======== Entries shown

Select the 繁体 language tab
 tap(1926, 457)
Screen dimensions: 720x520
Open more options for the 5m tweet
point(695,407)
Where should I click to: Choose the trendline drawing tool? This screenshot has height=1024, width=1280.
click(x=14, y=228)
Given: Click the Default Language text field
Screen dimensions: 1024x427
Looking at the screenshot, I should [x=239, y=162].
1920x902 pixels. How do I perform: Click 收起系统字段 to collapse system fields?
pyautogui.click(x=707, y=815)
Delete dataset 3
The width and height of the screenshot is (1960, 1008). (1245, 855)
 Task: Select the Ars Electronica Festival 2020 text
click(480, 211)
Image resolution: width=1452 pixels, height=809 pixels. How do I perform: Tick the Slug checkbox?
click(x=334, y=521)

================

What this task involves >>
Count the lines in the records above that contain the word "screenshot". Reply with the number alone.

The completed task >>
3